In this online course you will learn about:

  1. concepts of data science, machine learning (ML), computer vision, deep learning and Convolutional Neural Networks (CNNs)
  2. how to pre-process and pre-annotate images to accelerate your ML projects
  3. how to apply data augmentation techniques
  4. how to build an image classification model with your own or example data

The online course will be organised as a series of recorded lectures and exercises using Python, combined with live Q&A sessions.

The course is led by Catarina Silva (Nature Research Centre, Lithuania) and Asta Audzijonyte (Nature Research Centre, Lithuania & University of Tasmania, Australia).

Participation is free. If you would like to participate, please register here.

This course is using the framework described in this publication.

Course overview

A. Introduction

B. Concepts of machine learning and computer vision

C. Intro Practice: Basics of computer vision with Python

D. Practice 1: Pre-processing images

E. Practice 2: Images pre-annotation and annotation

F. Practice 3: Data augmentation

G. Practice 4: Model training

H. Ideas for the future (will be released after the course)

Programming skills and Python

It will be useful if course participants have basic programming experience, in Python or R. The scripts used in the course are written in Python, but they are adapted to be user friendly and do not require prior Python knowledge to run them (you would naturally need Python knowledge to modify these scripts further). If you want to learn more about coding with Python a few useful tutorials of basic operations can be found here. You can also find a list of books here.

Bring your own images

We will provide an example dataset for the course. This dataset includes 50 images per species which were provided by MyCatch and Fishial. It would be very interesting and exciting if course participants also bring their own datasets of fish images. We would need a minimum of 50 images per species and you can use as few as 2 species to start with (however, if species are very similar morphologically, we might need more than 50 images per species). Of course, you want to make sure that fish species in your dataset are identified correctly, otherwise your model will not be very useful (you might have heard the expression “garbage in - garbage out”).

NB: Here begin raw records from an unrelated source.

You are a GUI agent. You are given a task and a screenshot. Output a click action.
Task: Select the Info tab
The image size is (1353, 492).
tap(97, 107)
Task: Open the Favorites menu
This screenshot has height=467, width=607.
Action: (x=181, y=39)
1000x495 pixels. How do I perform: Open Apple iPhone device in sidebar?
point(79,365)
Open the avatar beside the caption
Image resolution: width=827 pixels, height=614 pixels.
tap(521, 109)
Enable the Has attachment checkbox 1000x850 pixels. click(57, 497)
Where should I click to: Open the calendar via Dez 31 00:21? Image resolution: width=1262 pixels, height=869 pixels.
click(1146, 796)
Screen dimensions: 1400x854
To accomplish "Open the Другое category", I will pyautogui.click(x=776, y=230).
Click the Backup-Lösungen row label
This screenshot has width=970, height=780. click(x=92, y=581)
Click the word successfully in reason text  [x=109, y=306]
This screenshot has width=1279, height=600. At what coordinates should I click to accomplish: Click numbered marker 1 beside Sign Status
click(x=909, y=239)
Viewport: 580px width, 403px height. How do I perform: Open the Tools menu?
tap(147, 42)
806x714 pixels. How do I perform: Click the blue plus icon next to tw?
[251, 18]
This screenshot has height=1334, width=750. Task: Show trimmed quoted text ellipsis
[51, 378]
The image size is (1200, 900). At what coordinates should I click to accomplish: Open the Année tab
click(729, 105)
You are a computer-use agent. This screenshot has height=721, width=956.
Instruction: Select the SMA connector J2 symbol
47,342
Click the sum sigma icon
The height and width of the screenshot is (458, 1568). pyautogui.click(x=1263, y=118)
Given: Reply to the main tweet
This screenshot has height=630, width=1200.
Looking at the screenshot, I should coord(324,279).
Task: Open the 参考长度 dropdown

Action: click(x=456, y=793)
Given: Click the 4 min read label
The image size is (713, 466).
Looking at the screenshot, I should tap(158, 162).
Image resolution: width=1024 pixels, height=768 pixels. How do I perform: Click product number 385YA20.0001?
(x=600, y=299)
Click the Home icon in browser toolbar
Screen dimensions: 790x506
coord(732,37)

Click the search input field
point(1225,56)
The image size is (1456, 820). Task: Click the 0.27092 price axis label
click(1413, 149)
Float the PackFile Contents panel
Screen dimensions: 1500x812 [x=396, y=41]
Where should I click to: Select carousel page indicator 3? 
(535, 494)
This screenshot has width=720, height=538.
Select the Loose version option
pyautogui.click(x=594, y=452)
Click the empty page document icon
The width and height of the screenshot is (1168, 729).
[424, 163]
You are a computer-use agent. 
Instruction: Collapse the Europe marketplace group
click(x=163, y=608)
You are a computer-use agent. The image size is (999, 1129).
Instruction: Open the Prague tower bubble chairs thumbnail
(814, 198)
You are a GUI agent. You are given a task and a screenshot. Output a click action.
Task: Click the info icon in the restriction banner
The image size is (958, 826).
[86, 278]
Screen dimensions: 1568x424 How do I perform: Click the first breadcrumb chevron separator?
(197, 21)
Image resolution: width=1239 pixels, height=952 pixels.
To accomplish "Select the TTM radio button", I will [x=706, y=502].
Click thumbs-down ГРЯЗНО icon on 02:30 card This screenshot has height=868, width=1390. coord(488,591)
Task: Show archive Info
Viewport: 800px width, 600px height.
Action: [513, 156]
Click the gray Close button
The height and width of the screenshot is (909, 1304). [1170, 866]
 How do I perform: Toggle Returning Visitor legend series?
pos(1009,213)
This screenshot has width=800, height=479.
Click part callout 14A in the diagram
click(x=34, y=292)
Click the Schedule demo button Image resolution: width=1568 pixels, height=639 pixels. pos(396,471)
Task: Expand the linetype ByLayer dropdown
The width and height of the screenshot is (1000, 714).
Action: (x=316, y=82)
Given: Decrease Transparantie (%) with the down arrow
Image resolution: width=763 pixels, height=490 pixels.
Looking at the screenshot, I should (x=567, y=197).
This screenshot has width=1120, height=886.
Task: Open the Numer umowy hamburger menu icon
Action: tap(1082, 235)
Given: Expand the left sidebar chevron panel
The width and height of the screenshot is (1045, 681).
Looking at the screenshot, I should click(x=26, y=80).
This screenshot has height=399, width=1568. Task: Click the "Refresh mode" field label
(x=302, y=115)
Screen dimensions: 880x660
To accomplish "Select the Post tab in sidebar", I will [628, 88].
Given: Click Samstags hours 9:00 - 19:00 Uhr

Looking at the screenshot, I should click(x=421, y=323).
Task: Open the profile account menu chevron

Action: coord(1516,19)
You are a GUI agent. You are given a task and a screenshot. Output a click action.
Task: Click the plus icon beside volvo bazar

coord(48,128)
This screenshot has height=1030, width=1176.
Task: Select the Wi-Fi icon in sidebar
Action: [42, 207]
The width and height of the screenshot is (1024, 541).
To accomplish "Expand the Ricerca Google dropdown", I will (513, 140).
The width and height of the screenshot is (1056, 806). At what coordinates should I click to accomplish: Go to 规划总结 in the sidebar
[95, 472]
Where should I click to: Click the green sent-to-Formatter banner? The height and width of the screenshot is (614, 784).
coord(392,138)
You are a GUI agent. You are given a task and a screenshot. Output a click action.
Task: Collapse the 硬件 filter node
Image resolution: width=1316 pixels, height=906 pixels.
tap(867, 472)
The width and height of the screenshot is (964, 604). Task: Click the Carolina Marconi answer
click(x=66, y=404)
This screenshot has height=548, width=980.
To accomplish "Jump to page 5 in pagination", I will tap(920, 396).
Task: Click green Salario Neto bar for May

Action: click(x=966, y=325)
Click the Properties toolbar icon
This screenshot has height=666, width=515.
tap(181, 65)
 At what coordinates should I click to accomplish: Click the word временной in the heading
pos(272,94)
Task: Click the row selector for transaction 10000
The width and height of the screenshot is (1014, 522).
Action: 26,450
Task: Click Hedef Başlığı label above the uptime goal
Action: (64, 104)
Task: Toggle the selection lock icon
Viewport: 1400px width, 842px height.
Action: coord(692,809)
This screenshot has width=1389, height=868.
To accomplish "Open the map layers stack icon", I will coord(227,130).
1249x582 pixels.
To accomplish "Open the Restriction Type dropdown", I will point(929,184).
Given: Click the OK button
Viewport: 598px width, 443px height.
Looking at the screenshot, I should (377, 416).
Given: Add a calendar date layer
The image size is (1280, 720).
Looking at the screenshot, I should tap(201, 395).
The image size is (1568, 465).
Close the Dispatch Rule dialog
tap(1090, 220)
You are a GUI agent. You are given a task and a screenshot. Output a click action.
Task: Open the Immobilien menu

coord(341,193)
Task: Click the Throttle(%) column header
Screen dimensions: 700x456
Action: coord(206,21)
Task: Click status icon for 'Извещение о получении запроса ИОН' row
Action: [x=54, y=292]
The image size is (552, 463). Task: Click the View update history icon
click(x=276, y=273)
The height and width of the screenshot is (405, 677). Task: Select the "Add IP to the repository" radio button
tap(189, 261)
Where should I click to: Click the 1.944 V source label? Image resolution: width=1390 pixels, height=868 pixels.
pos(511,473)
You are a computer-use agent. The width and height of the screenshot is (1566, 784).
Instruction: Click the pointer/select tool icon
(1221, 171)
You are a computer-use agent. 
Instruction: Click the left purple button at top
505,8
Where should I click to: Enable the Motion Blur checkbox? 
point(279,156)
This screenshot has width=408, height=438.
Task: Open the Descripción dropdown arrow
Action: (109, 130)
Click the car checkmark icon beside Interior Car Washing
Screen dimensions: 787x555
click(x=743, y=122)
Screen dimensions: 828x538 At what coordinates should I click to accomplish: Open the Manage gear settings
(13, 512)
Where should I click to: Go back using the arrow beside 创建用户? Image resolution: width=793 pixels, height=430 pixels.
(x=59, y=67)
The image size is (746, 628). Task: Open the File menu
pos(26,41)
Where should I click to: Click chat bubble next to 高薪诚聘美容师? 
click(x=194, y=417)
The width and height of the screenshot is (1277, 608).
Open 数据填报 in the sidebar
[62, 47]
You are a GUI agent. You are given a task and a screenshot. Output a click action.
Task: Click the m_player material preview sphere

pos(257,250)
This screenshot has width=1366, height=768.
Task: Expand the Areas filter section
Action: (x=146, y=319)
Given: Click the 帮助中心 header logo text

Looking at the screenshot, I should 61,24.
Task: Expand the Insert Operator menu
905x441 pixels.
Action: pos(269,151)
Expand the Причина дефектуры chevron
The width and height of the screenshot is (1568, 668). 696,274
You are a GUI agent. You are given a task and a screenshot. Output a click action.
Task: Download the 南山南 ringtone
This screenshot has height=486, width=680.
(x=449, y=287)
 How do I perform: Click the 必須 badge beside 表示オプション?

Finally, for the tutorials we will use Google drive so please upload your own images to your Google drive by species (i.e. one species per folder).

Online meetings

In this course, it is expected that participants will mostly learn independently, but we will have three online meetings to go through the materials, ask questions and for general discussion.

These meetings will be recorded and videos will be available (below) immediately after the meeting.

Date Time (GMT+1) Programme
25 Oct, 2022 09:00 Welcome and introductions, overview of modules A-D, Q&As
26 Oct, 2022 12:00 Q&As, overview of modules E-F
27 Oct, 2022 15:00 Q&As, overview of module G, presentation of trained models and future directions

Meeting 1


Meeting 2


Meeting 3



This course is organised as a part of the “Sustainable inland fisheries” project, funded by the European Regional Development Fund (project No 01.2.2-LMT-K-718-02-0006) under grant agreement with the Research Council of Lithuania (LMTLT).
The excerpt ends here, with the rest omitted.